_Metin Bölümü_:
Oya Baydar’la nehir söyleşi: “Aşktan ve Devrimden Konuşuyorduk”

Temmuz 24, 2018

Oya Baydar’la nehir söyleşi: “Aşktan ve Devrimden Konuşuyorduk”

Ebru Çapa’nın “Aşktan ve Devrimden Konuşuyorduk / Oya Baydar ile Nehir Söyleşi” adlı kitabı Ağaçkakan Yayınları etiketiyle yayımlandı.

Tanıtım bülteninden

Sadece bir ömrün değil, bir dönemin, bir ülkenin perde arkası!

Yetmiş yıldan beri yazan, ülkenin içinden geçtiği her dönemi sol çevrelerin içinde yaşayarak gözlemlemiş ve kendi deyişiyle “ne İsa’ya, ne Musa’ya” yaranabilmiş saygıdeğer yazarımız Oya Baydar bu defa yazmadı, Ebru Çapa’ya anlattı.

Çocukluğu, Saint Benoit günleri, ilk romanı, ilk aşkından başlayarak, TİP’e, Deniz Gezmiş’e, darbelere, Almanya’da geçirilen yıllara, 1977 1 Mayıs’ına, ikinci evliliği ve Engin Aydın’a ve dahi “yetmez ama evet” tartışmasına… Hepsinde bilmediğiniz, görmediğiniz ayrıntıları ve keskin bir gözün farkettiği bağlantıları bulacaksınız.

_Verilen Malzeme_:
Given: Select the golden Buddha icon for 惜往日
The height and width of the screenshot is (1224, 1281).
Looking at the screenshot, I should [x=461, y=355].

_Yapılacak Görevler_:
A. Oya Baydar söyleşi kitabının tanıtımında "başlayarak" sözcüğünden önce sayılan konuların hepsini sıralayın.
B. Oya Baydar söyleşi kitabının tanıtımını son cümlesinden sonra devam ettirin.

_Alıştırma Cevapları_:
A. Çocukluğu, Saint Benoit günleri, ilk romanı, ilk aşkı

B.
İsterseniz, kitapları yabancı dillerde de yayınlanan büyük bir yazarımızın tanığı olduğu dönemin perde arkası için, isterseniz bu günlere nasıl geldiğimizi anlatan bir tarih çalışmasına katkı için okuyabilirsiniz. Yazarımızın gülümseten üslubu ve Ebru Çapa’nın kışkırtıcı sorularıyla…

Kitaptan alıntılar:

Dame de Sion’un son sınıfına geldiğimde tuttum bir roman yazdım. Sarı, ucuz defterler vardı, müsvedde defteri derdik. Öyle bir deftere kurşun kalemle yazılmış, sayfa sayfa bir metin. Bitirince, Hürriyet gazetesini telefonla aradım “Ben on sekiz yaşında bir genç kızım, bir roman yazdım, gazetenizde tefrika edilsin istiyorum,” dedim. Şimdi hatırlayınca bile utanıyorum. Bugün, şu halimde cesaret edemem böyle bir şeye. İnsan gençken ne kadar pervasız oluyor! (Sayfa: 52)

Beş dakika geçmiş geçmemişti, kapı vuruldu. Açtım ki kapıda boylu poslu, yakışıklı bir delikanlı. Herkes Deniz Gezmiş’i önceden tanıyorum sanır; hattâ Deniz Gezmiş’le berabermişim gibi gülünç laflar bile çıkarılmıştı. Halbuki ben Deniz’i ilk kez orada gördüm. Tabii ki biliyordum kim olduğunu. Öğrenci lideri olarak yeterince ünlüydü. … “Tezinizi reddettikleri için Rektörlüğü işgale gidiyoruz!” diye tebliğ etti. Hepsi o kadar; çekti gitti.“İşte şimdi belanı buldun Oya,” dedim kendi kendime. (Sayfa: 85)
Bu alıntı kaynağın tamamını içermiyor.